Authored by Jayant Row in Business Management
Published on 04-10-2009
What is an S corporation? Under Subchapter S of Chapter 1 of the Internal Revenue Code of the United States, a corporation can elect to be taxed under this head. This ensures that the corporation does not pay any income tax, and is free to pass on its income or losses to the shareholders of the corporation. These shareholders then have to report this loss or income on their individual income tax returns and pay taxes accordingly.
S corporation status would allow the benefits of partnership taxation and also give the owners a limited liability protection from its creditors. S corporations are separate legal entities and therefore the shareholders are protected from any personal liability. All payments made by the S corporation to its shareholders are on a tax free basis. Other corporate penalty taxes and alternative minimum taxes are also not levied on a corporation which has elected to be listed as an S corporation. Other corporations have to pay a minimum tax even in case where their balance sheets do not show any profits.

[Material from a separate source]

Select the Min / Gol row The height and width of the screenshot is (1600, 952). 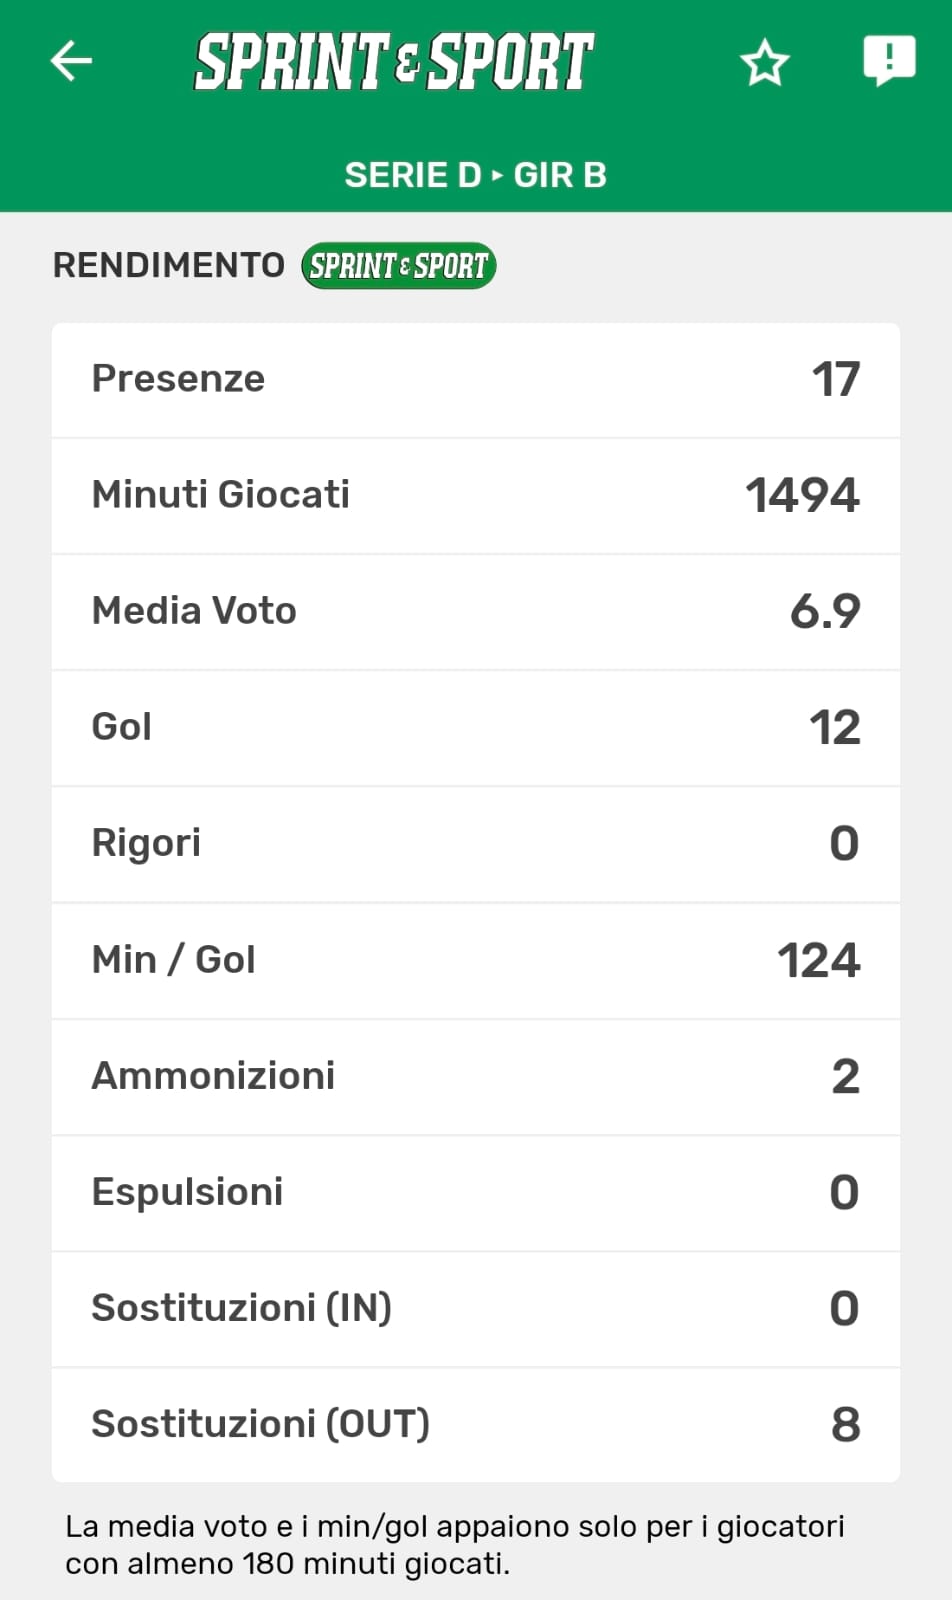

An S corporation is not eligible to any dividends received reduction, and nor is it bound by the ten percent limit of taxable income that governs charitable contribution deductions in the case of other corporations. Owners of S corporations do not have to worry about double taxation as the corporation itself is tax free, and it the owners only pay taxes on their personal incomes from the corporation based on their own personal status.
Any interest paid for S corporation stocks is allowed as an expense. Money paid to the owners of an S corporation is not considered as wages and is therefore clear of the problem of paying any self-employment tax. S corporations are also allowed to charge 100% of fringe benefits like medical insurance as expenses.
To become an S corporation the owners have to make a separate election to do so, as by default a corporation is treated as a C corporation which has far less tax benefits and the possibility that the owners would be liable to double taxation. This can lead to substantial savings and allow the owners to have far greater funds at their disposal than would be in the case of a C corporation. A shareholder can further reduce his overall tax burden by transferring stock to children above the age of 13, who would be in a lower tax bracket and thus have an effective reduction in taxes. It also enables the corporation to pass on losses to the owners, who in turn could add this to their income from other sources and thus be eligible to pay lower taxes.
An S corporation has to be a small domestic business with not more than 35 shareholders. All these persons have to be natural citizens with no non residents allowed. There can be only one form of stock. It cannot be part of a larger group or a financial institution, foreign company or international sales corporation. All the shareholders must consent to the S corporation election.
An S corporation cannot choose its permitted tax year and must use a calendar year to file its tax returns. State taxes cannot be recovered as these taxes become the liability of the individual shareholders.